While the UK economy may be struggling, the number of high-growth businesses has returned to levels not seen for a long time. Liverpool now has the highest proportion of fast-growing firms in the UK with numbers increasing by 56% between 2009 and 2015. When you compare this to a study back in 2014 by the ERC, which suggested that start-up companies in Liverpool had the lowest chance of survival across UK cities, the tide really has turned.

The Liverpool economy now sees an average annual growth rate of 4.8% over the last 18 years. While much focus is placed upon the new wave of start-ups, it is worth remembering that there are also a large number of more traditional companies operating out of Liverpool.
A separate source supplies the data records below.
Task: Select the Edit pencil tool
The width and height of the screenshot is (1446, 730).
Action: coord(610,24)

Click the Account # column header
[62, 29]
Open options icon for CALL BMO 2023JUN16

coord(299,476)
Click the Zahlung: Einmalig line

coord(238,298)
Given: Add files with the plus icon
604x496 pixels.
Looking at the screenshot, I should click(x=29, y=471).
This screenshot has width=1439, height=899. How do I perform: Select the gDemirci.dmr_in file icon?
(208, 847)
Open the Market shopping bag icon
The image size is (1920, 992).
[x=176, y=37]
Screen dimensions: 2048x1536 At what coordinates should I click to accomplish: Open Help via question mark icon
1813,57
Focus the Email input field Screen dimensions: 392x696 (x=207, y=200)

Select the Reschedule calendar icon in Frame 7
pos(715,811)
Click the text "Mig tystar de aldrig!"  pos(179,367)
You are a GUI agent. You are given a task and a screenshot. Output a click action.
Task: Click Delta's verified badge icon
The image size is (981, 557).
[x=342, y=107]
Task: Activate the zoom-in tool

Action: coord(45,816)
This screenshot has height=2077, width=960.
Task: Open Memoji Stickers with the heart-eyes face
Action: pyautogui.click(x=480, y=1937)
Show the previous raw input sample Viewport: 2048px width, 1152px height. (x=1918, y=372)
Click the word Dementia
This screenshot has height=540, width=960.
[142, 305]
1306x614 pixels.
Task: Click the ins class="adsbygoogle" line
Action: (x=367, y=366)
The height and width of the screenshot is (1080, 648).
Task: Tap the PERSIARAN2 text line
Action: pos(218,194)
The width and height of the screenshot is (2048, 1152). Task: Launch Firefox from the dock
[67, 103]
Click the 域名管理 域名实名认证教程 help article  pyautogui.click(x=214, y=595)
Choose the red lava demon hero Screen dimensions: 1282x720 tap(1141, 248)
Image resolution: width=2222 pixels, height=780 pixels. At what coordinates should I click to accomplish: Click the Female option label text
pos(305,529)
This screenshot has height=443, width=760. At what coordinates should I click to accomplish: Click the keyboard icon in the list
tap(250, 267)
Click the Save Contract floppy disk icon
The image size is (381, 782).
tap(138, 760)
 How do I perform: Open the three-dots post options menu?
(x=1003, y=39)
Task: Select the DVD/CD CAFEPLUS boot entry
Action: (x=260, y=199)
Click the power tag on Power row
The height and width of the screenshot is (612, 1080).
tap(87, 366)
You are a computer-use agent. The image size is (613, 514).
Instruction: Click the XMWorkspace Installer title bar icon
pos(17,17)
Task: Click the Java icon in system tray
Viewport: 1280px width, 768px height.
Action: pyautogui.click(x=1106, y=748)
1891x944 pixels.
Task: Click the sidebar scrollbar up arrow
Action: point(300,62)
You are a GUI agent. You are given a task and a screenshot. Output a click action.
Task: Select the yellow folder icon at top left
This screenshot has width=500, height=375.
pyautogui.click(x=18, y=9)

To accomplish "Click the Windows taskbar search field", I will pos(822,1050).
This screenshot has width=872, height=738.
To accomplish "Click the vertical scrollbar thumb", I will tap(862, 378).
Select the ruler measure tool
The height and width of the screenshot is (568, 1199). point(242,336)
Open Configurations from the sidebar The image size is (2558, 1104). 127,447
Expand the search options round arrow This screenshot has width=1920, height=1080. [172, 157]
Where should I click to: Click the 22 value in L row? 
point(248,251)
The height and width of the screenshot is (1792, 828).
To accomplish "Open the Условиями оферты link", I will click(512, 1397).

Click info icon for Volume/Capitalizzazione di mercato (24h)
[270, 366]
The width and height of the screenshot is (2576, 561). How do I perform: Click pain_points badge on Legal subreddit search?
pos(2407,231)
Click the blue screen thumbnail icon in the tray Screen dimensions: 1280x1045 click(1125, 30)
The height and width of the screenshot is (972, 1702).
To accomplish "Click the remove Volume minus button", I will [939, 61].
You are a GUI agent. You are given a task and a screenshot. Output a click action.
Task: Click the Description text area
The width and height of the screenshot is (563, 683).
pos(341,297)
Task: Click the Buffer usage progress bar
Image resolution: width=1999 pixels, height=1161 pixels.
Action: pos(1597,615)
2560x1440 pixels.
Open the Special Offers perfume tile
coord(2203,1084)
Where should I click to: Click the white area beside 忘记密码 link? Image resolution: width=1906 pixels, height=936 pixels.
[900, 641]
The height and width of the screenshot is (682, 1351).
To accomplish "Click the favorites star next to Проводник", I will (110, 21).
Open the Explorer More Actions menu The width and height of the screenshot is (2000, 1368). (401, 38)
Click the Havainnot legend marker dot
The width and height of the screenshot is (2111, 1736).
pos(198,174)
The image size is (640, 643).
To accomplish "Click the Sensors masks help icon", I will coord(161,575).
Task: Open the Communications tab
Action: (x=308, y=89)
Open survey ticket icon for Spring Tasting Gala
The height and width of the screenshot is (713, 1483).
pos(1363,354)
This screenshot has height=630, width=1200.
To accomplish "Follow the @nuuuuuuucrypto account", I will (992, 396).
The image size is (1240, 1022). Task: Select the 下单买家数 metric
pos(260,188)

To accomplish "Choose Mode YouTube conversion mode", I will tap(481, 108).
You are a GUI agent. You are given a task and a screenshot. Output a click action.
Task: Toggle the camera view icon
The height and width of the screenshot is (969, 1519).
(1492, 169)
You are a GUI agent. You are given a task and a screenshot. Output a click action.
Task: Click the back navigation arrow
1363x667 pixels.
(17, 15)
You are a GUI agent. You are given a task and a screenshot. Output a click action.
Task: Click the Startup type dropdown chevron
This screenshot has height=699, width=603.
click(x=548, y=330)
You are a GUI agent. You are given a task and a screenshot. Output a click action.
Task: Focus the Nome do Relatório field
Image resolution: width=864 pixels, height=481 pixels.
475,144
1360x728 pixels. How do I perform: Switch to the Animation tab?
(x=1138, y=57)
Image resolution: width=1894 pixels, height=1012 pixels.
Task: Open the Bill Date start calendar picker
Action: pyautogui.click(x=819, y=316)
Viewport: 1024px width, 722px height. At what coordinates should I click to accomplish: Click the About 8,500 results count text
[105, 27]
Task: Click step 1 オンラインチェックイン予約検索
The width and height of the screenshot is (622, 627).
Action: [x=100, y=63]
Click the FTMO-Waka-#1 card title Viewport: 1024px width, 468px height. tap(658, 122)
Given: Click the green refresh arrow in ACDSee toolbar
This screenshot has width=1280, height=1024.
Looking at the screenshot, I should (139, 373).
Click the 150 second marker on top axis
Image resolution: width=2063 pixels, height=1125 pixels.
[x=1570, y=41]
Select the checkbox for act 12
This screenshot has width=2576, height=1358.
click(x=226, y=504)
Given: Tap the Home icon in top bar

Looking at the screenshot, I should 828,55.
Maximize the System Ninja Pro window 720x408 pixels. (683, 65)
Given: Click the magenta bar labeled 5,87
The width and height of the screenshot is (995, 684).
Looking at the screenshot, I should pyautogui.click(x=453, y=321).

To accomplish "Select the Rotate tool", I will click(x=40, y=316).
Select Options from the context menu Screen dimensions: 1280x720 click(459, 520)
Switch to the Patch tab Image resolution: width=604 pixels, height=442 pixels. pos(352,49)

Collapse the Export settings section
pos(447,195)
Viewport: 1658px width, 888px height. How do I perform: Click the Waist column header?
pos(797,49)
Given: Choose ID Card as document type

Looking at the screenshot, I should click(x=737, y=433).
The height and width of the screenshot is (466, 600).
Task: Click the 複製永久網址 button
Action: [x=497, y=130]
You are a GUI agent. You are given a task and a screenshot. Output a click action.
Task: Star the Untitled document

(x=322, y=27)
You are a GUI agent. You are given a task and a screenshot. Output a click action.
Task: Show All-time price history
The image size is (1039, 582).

It is this mix of old and new businesses which offers a unique environment for property investors and property developers.

A growing business community and an increase of 20% in student numbers over the last 12 months have led to extremely strong demand for private rental properties. While student-focused HMOs have been in the headlines for some time, there is now a growing trend towards shared occupancy amongst young professionals. As the local economy continues to strengthen, house prices are being pushed beyond the affordability of many young professionals who are now looking towards shared occupancy.

The average house price in Liverpool increased by 7.8% to reach £115,700 in the 12 months to February 2018. As the Liverpool economy continues to grow, regeneration and investment continues to flow towards the city centre and the docklands. The docklands in particular is a much sought after part of the city with property developers offering a wide range of residential opportunities for both investors and tenants.

Even though the uncertainty of Brexit continues to wreak havoc on the UK economy, property developers in Liverpool are unable to satisfy existing demand, never mind further forecasted increases in the short, medium and long-term. As a consequence, demand for quality shared occupancy developments is likely to remain high for some time to come.